Patterson-UTI said late Thursday that it plans to hire legal counsel and forensic accountants to investigate "unauthorized payments" the company made for assets that were never delivered.
The company said it is too early to tell how the inquiry will affect previous financial results.
Nervous investors drove the company's shares down $2.83, or 8.6 percent, to close at $30 in heavy trading Friday on the Nasdaq Stock Market. Volume surged to 18 million shares from a daily average of about 2.6 million. The stock traded at a year low of $17.15 in early January, then climbed to a 52-week high of $36.79 on Sept. 30.
The announcement of possible embezzlement came less than a week after the company announced the departure of its chief financial officer. The company said Jonathan D. Nelson had resigned for personal reasons.
The company did not immediately return a call Friday for further comment. In a statement late Thursday, the company said the audit committee of its board began an investigation "as a result of information received by senior management" on Wednesday.

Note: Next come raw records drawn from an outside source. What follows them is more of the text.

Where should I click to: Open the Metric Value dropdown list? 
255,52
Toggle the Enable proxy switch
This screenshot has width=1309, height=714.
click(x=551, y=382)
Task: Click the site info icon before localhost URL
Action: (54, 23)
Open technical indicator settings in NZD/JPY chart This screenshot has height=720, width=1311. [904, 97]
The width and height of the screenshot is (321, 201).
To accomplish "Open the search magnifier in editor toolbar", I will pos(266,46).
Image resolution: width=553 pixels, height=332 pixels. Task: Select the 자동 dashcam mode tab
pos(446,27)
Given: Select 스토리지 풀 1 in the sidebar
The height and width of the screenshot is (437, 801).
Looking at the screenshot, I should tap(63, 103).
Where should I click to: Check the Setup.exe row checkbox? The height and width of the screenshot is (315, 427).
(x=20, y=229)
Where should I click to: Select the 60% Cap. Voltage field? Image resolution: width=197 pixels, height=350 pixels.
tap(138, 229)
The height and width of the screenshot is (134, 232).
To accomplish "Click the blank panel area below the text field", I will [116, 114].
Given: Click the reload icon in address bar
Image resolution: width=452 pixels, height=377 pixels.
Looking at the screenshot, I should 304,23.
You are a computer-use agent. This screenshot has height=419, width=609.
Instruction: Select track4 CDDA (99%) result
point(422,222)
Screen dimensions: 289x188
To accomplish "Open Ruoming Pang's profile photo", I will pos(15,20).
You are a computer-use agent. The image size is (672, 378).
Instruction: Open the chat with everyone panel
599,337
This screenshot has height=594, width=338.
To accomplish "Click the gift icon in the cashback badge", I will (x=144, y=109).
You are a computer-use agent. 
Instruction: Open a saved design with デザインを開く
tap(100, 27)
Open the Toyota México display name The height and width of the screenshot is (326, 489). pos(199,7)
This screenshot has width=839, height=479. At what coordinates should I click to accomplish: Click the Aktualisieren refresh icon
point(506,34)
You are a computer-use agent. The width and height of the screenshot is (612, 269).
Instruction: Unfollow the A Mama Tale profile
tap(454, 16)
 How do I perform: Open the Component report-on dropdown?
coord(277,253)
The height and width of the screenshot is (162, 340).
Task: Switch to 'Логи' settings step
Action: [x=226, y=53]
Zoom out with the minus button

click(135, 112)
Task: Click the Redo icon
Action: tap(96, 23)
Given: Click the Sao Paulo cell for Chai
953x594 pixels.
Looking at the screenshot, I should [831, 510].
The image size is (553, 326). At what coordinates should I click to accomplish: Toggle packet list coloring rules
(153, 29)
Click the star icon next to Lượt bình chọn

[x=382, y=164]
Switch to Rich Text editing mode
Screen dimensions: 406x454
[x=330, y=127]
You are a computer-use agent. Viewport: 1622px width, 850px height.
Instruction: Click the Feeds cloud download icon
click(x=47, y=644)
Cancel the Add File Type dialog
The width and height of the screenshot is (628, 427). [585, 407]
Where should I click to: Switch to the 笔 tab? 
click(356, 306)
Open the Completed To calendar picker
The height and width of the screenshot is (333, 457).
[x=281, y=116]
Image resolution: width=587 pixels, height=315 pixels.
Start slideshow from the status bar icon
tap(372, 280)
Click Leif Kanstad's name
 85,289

Patterson-UTI reported profit of $108.7 million on sales of $1 billion last year. For the first nine months of this year, it said it earned $247.5 million on revenue of $1.21 billion.
The company provides contract drilling services to oil and natural gas operators in Texas, New Mexico, Oklahoma and other states and in western Canada. It also has exploration and production operations in Texas and New Mexico.
The company was formed in 2001 by Patterson Energy's acquisition of UTI Energy. It operates about 400 drilling rigs, the second-largest land-based fleet in North America, and has about 6,800 employees.